*Descrição da tarefa*. Reúna todas as linhas das entradas abaixo que contêm a palavra "icon". Considere a diferença entre maiúsculas e minúsculas.

■ ■ ■

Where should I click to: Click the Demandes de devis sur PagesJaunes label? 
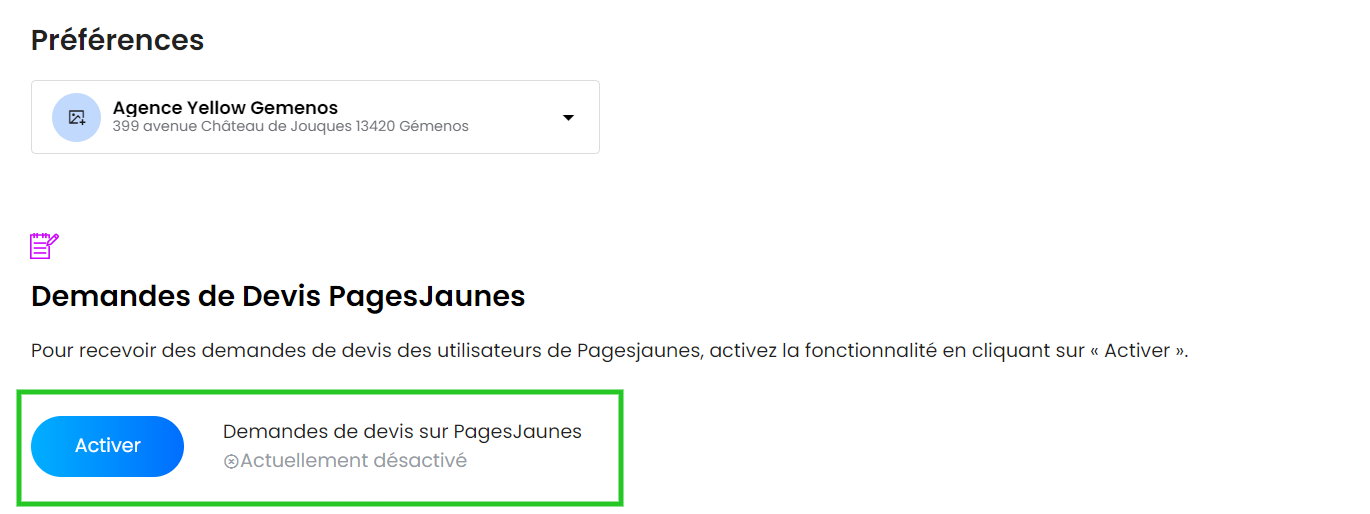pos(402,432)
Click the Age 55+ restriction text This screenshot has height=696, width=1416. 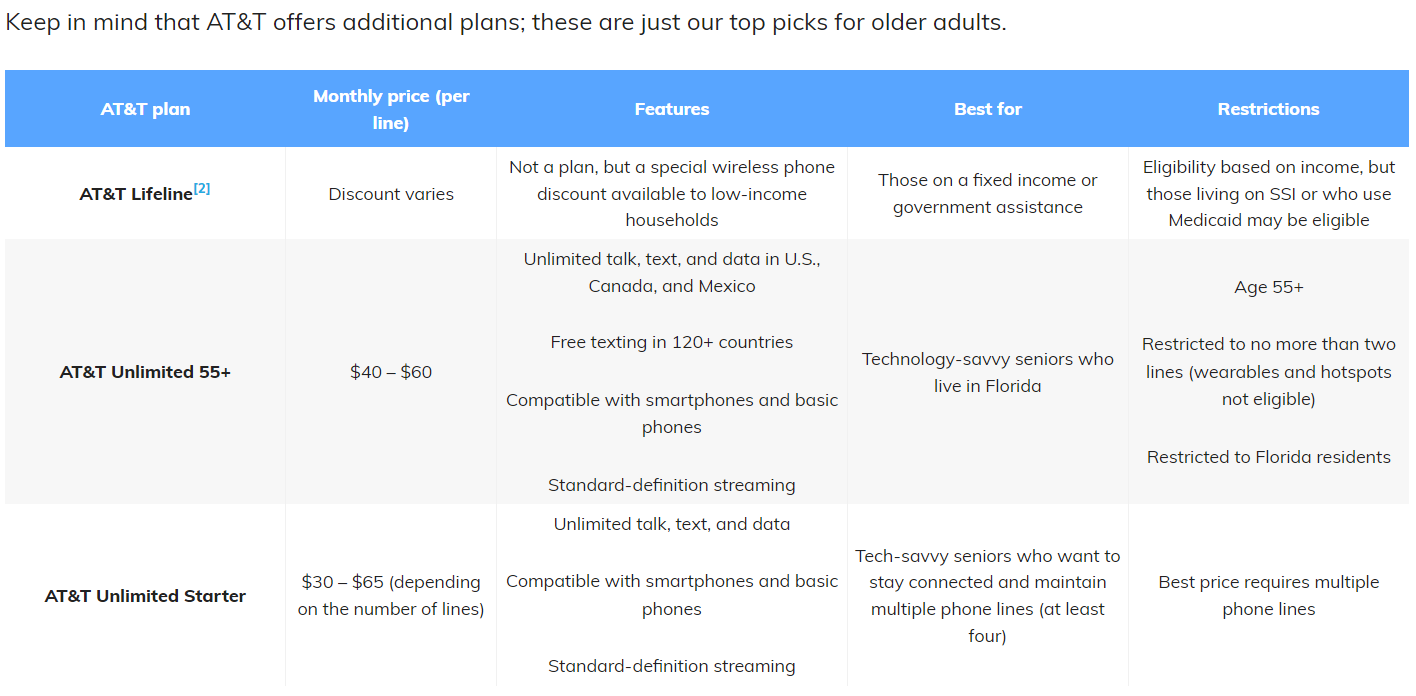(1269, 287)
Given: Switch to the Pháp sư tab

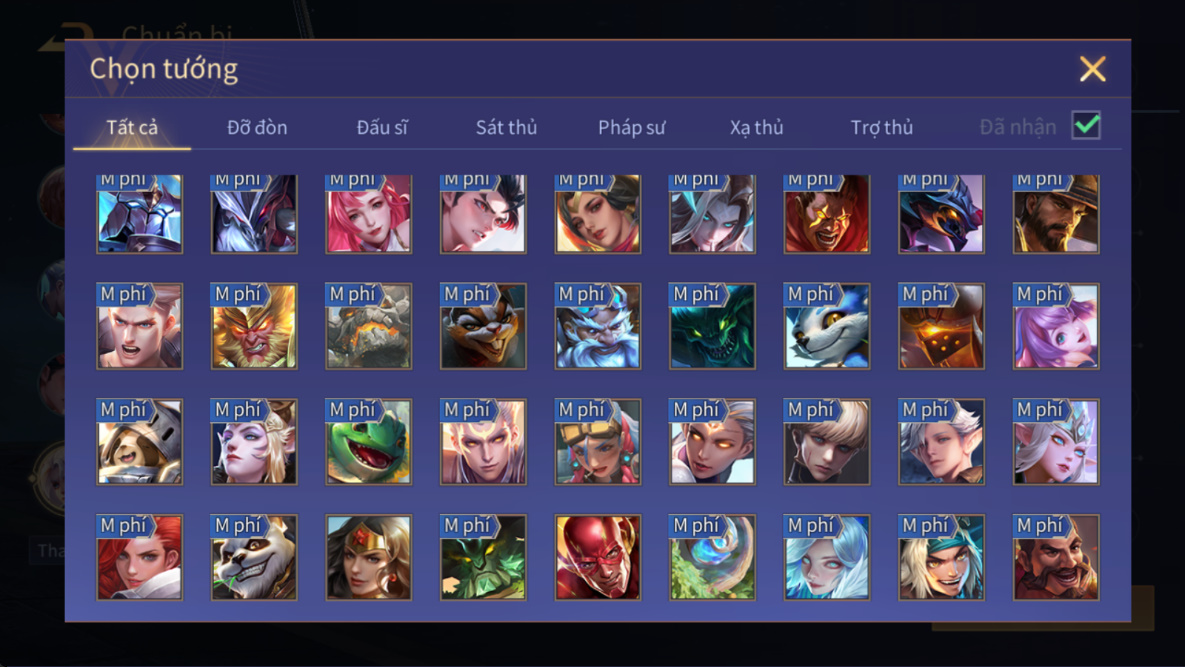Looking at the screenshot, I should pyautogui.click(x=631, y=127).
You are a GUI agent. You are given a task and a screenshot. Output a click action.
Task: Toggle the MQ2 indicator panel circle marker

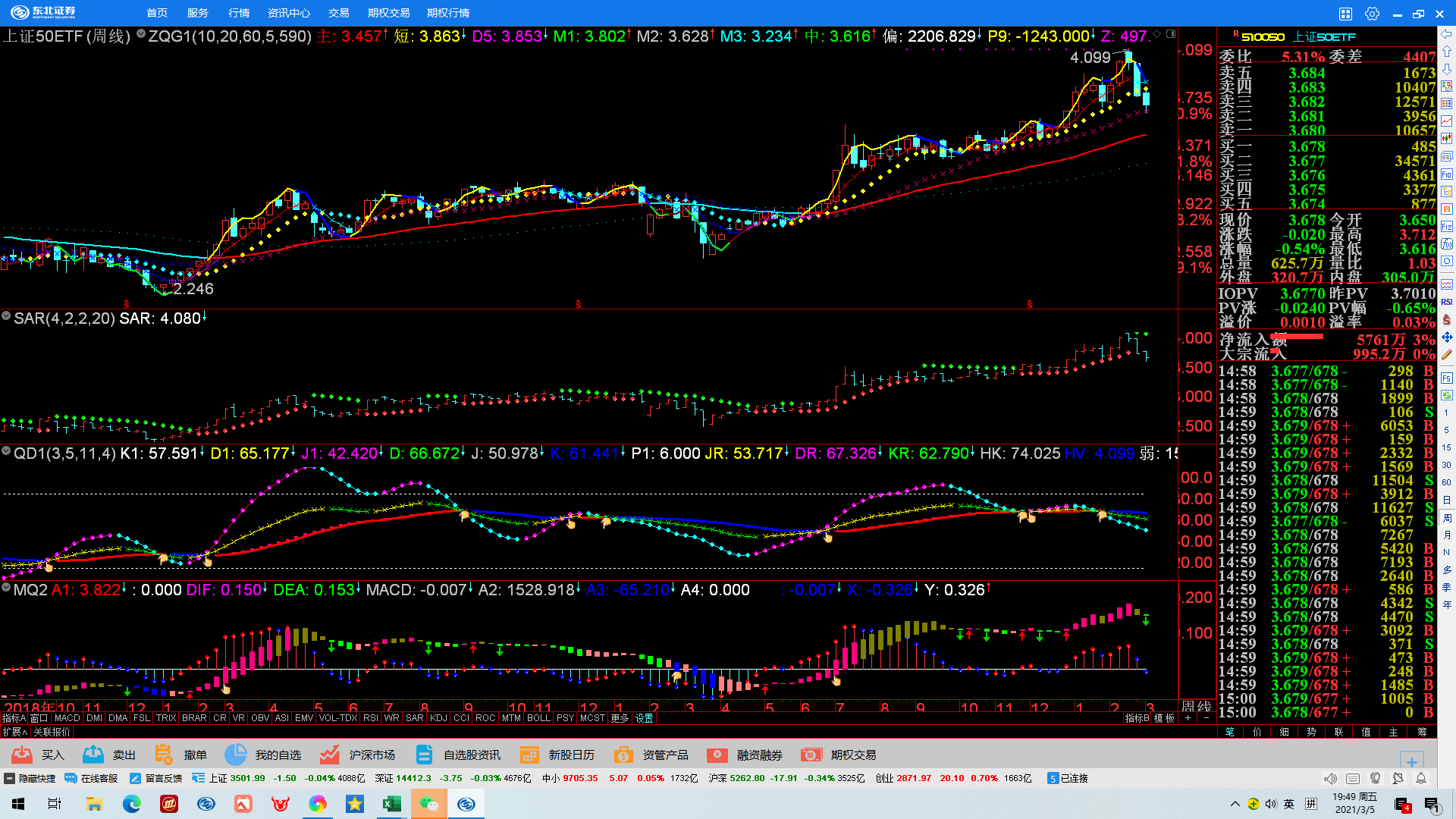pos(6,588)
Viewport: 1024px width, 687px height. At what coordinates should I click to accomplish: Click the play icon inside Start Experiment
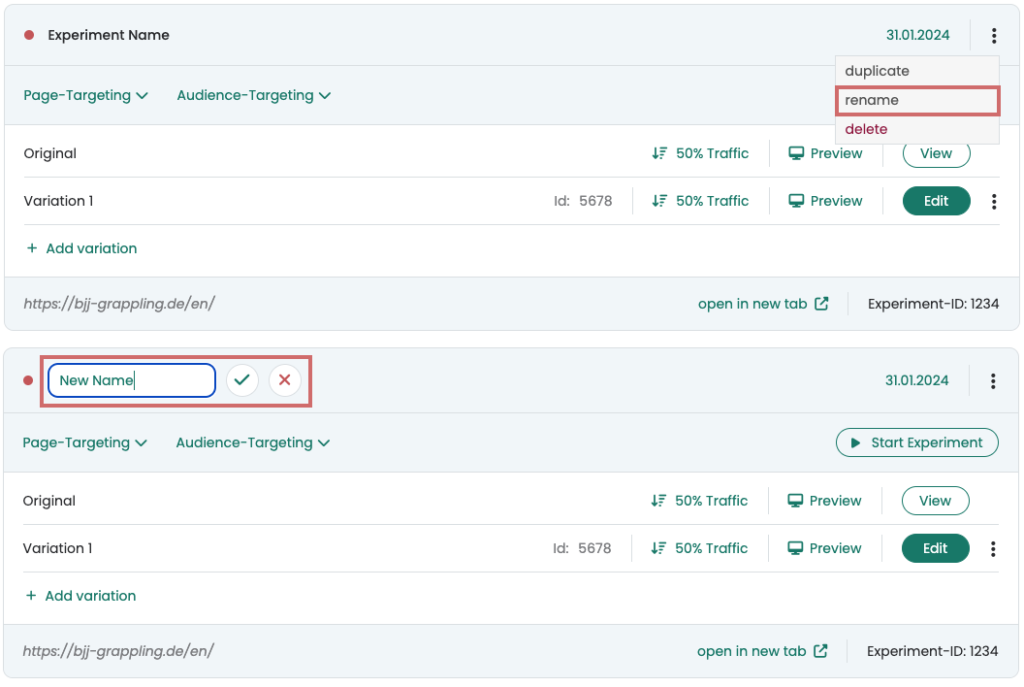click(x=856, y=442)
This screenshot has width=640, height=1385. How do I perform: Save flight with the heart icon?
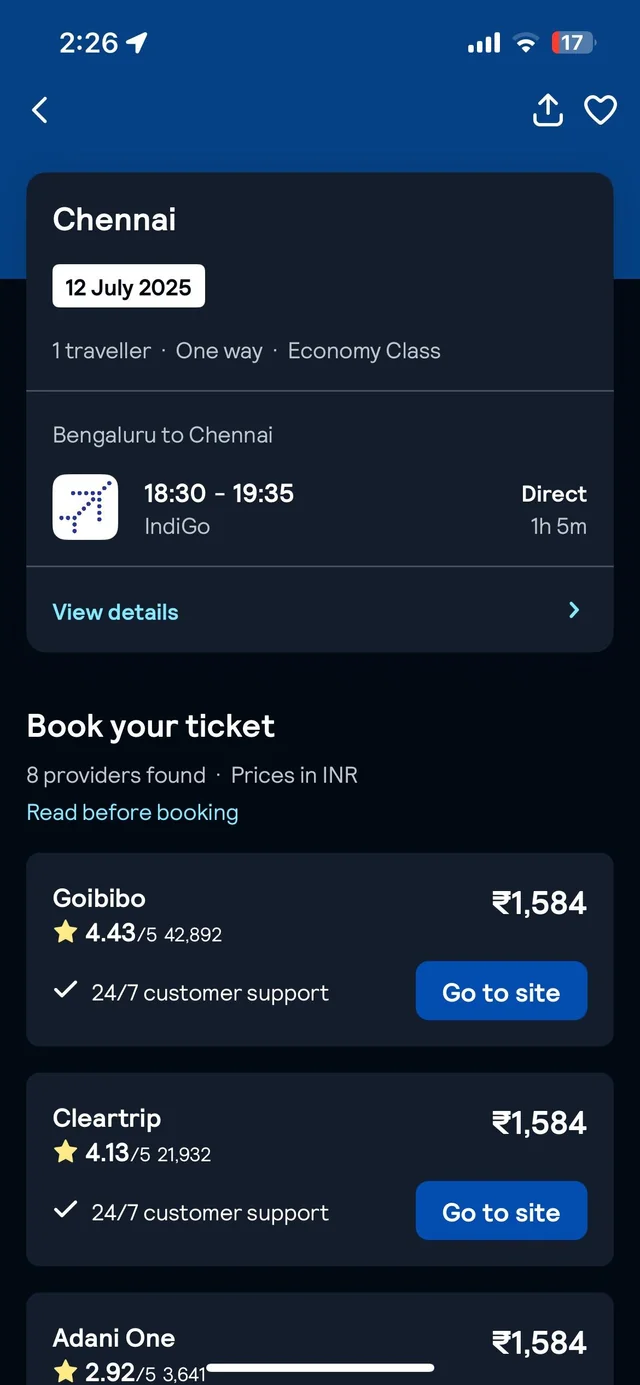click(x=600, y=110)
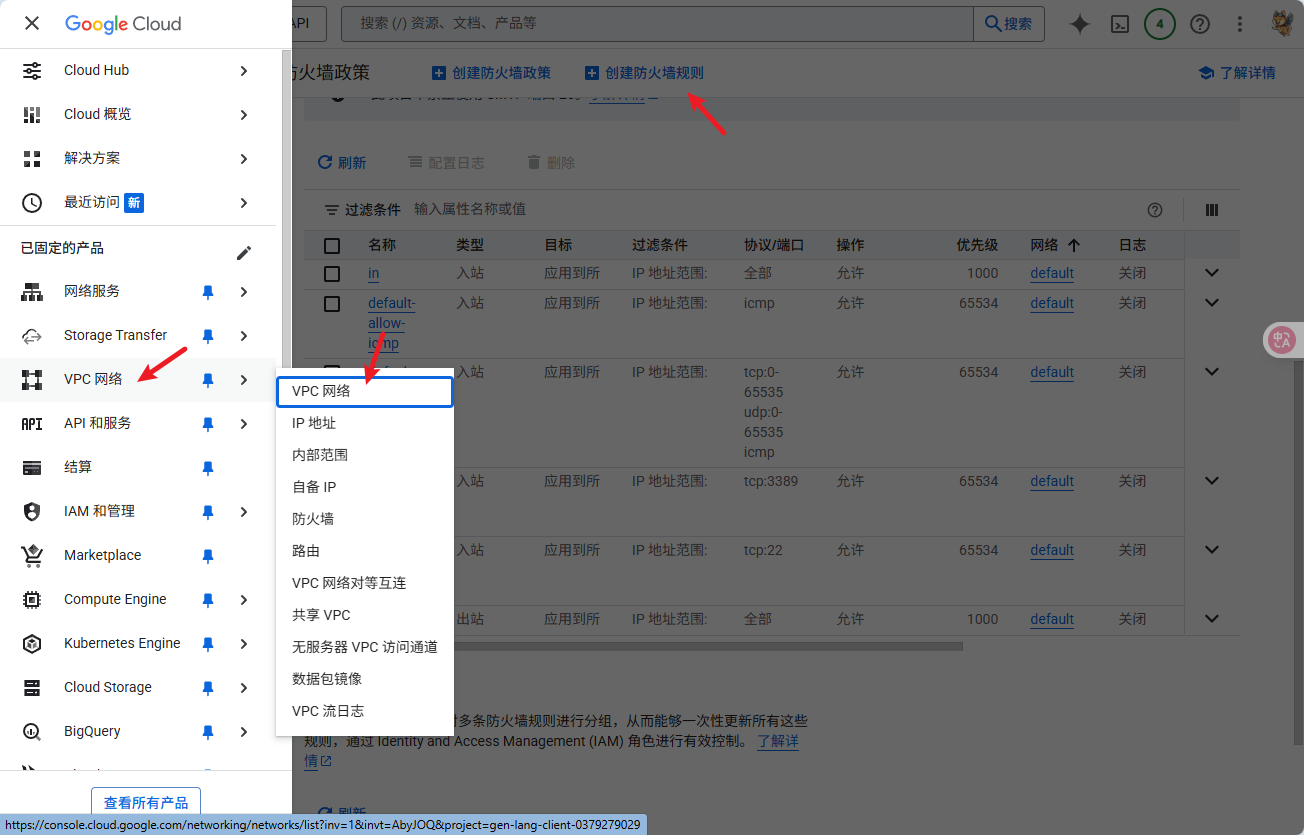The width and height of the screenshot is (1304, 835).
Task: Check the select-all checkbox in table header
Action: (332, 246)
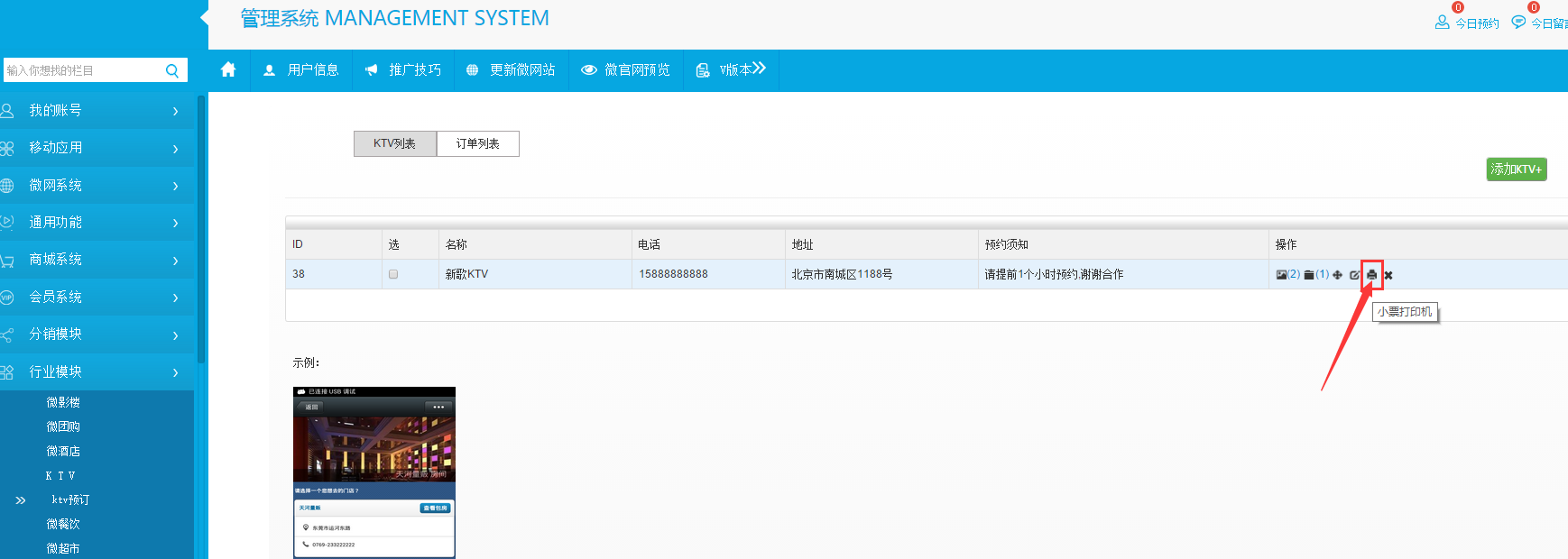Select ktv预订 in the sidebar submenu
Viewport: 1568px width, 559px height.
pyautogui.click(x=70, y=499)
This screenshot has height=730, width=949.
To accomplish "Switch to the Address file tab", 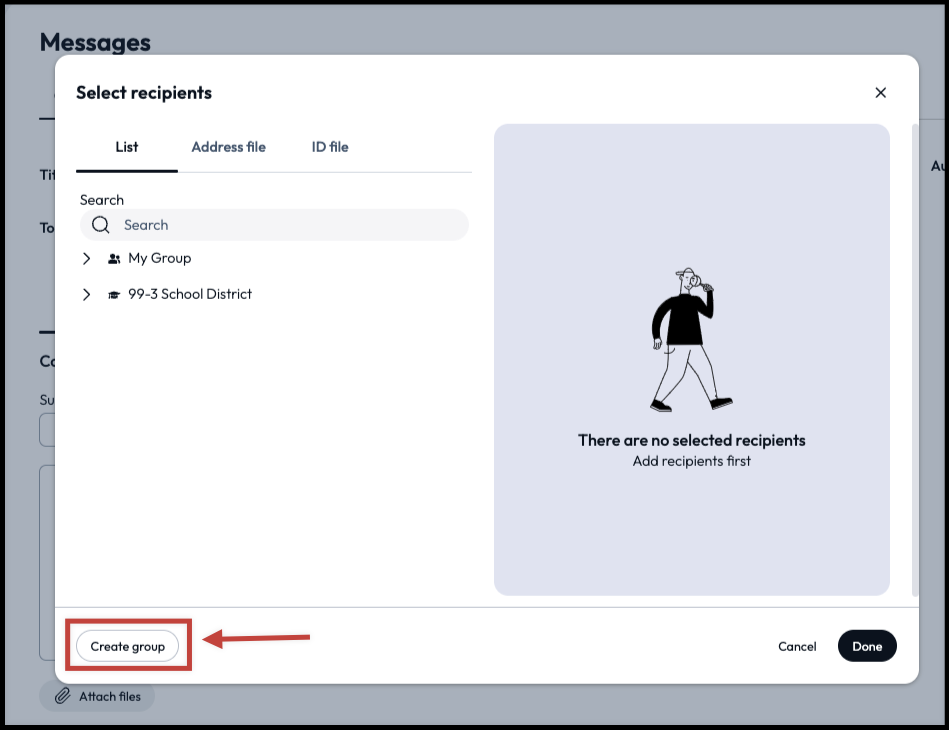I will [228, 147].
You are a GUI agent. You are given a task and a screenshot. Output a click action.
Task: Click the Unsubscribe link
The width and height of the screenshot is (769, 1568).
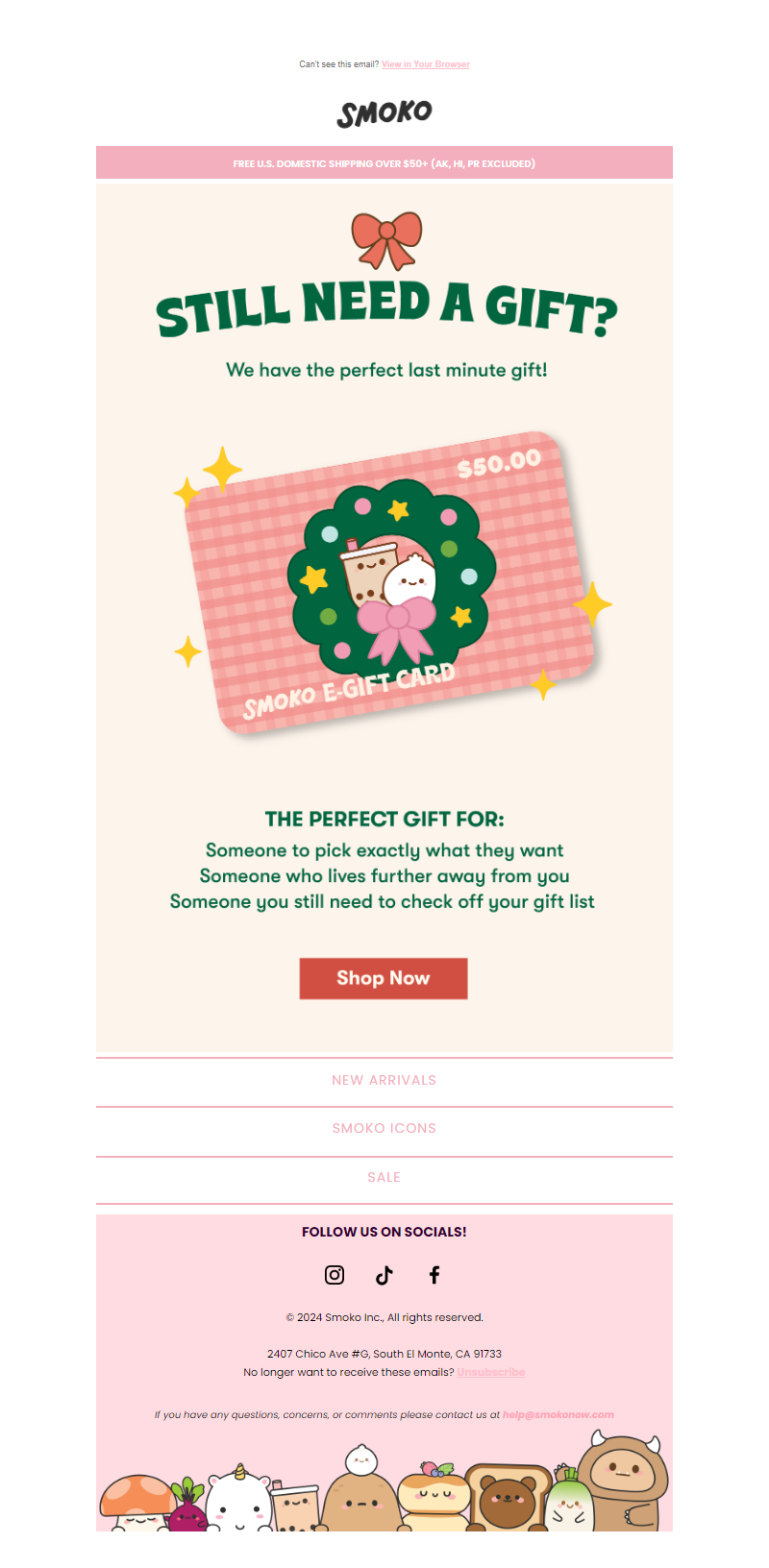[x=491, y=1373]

■ ■ ■

*Resultado da tarefa*.
Viewport: 1024px width, 687px height. At what coordinates should I click to accomplish: Click the play icon inside Start Experiment
This screenshot has width=640, height=1385. How do I perform: Save flight with the heart icon?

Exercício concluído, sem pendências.